TOYAH AND ROBERT
ON BBC RADIO MANCHESTER
WITH MIKE SWEENEY
31.5.2023
ON BBC RADIO MANCHESTER
WITH MIKE SWEENEY
31.5.2023
MIKE: Toyah Willcox and Robert Fripp, one show business' most recognisable couples. They've had some massive hit records. Toyah on her own and Robert Fripp as a member of King Crimson. During lockdown their brilliant "Sunday Lunch" YouTube videos were incredible
They got such a reaction to those videos that they're coming to The Lowry (in Salford, 9.10.2023) to celebrate both of their careers. To find out more, I sat down with Toyah and Robert earlier this week
TOYAH: Well, when the dreaded lockdown started we just didn't know what was going on - like everyone else. We're live musicians and performing is our oxygen. Our audience is quite simply our family. We put this jive video out on a sunday lunch (time), about the 9th of April and we got 100,000 replies within five minutes from around the world. New Zealand, Bali, Manila, Hong Kong. It was all from people who were alone
We decided that we would just continue posting these "Sunday Lunch" videos, which was very absurd. We don't take ourselves seriously. It grew and grew and grew. We had 111 million visitors to Toyah YouTube channel. And we now feel we want to take this out into a live environment, touring. Myself and Robert Fripp and we just want to share the love now
MIKE: Robert, I think we're a similar age.

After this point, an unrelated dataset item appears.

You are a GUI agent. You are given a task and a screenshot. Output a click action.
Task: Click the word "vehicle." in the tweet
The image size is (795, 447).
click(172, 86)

I started in bands in the 60s and you've come through that with King Crimson and then onwards through these decades. We're here now, it's 2023. When you look at your start in rock and roll and where you are now - it just fascinates me what a journey that's been. How do you view it?
ROBERT: Well, I view myself strapping on and rocking these rock classics with my wonderful little wife. Very much like the last time I strapped on and rocked out with the League Of Gentlemen in 1965. In between I seem to have been sidetracked into writing music and playing with good musicians this strange material, which has been accepted by some but rejected by most people in the mainstream
So I might as well go back to what I began doing, which is playing great rock songs with my chums. In this case, my bestest is chum in the world, little Willcox
TOYAH: I'd like to abbreviate that answer, if I may (Robert and Mike snigger) My husband has ended up working with David Bowie. One of the main guitarists on “Scary Monsters”, on “Heroes”. He's worked with Blondie. He's actually worked with them all and they're all legendary musicians
ROBERT: Yeah, but none of them played “Enter Sandman” or “Paranoid” (Toyah laughs) Or “I Want To Be Free”. I mean c’mon!
MIKE: You will have different musical directions. How do you decide - so it’s a proper team effort - what the actual songs are going to be?
TOYAH: They have to suit who we are. Without a shadow of a doubt we've got to do these versions absolutely brilliantly. We are doing “Enter Sandman” and we are doing “Paranoid” and they have to be Toyah and Robert doing them. So we sit down and I usually start off with a list of songs that I love. I love classic rock. Then Robert listens to it. He says “I really love that!”
And we both develop a passion for the same song and then we work out how we're going to do it. So the tour that we're doing, the Toyah and Robert "Rock Party/Sunday Lunch" tour is a celebration of how incredible heritage rock is and it is breathtaking. We're going to be covering people from David Bowie, because of Robert’s history with David Bowie ...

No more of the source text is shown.